The ordinance, which took effect on April 1, 2019, after unanimous approval by the City Council, enabled the city to revoke contracts if contractors didn’t disclose all links to the NRA.
NRA lawyers filed a lawsuit later that month, alleging the ordinance violated the U.S. Constitution’s First and Fourteenth Amendments.
In a statement at the time, Democrat Mayor Eric Garcetti said he supported the policy.
“I’m confident in it, and we’re not going to be bullied by the NRA,” he said.
Wilson granted a preliminary injunction against the ordinance late last year.
“Even though the ordinance only forces disclosure of activity that may not be expressive, the clear purpose of the disclosure is to undermine the NRA’s explicitly political speech,” he wrote, citing public statements made by Councilman Mitch O’Farrell, a Democrat who had said he supported boycotts of businesses that dealt with the NRA.
The judge ruled the NRA was likely going to prove the law violated the Constitution.
The city council voted in January to repeal the ordinance.
“The same city officials who vowed to defend this ordinance are on the run,” Jason Ouimet, executive director of NRA’s Institute for Legislative Action, said in a statement after the vote. “In addition to the NRA members they wronged, city officials must now answer to voters and taxpayers for their failed experiment, and explain why they recklessly subjected the city to legal and financial exposure.”
Wilson’s new order noted that plaintiffs sought to recover over $472,000 in attorneys’ fees.

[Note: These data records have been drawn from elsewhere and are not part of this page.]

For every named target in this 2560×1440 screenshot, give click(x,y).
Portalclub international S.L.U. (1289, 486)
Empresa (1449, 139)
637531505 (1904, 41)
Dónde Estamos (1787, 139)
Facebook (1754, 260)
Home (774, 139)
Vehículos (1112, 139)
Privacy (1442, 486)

He granted the motion in part, ordering the city of Los Angeles to pay $143,160.74. He said some of the billing hours appeared unreasonable, and reduced the amount.
The city was also told to pay over $1,000 more in costs. In a response filing, city attorneys asked for the total of $1,073.55 to be reduced to $244.65.
Garcetti’s office and the office of Los Angeles City Attorney Mike Feuer didn’t immediately respond to requests by The Epoch Times for comment.
NRA spokeswoman Amy Hunter told The Epoch Times via email, “Violations of any constitutional rights by government officials should carry consequences. The courts have rightfully imposed those consequences upon Los Angeles.”
“The NRA will continue our fight and, as always, work to hold politicians accountable,” she said.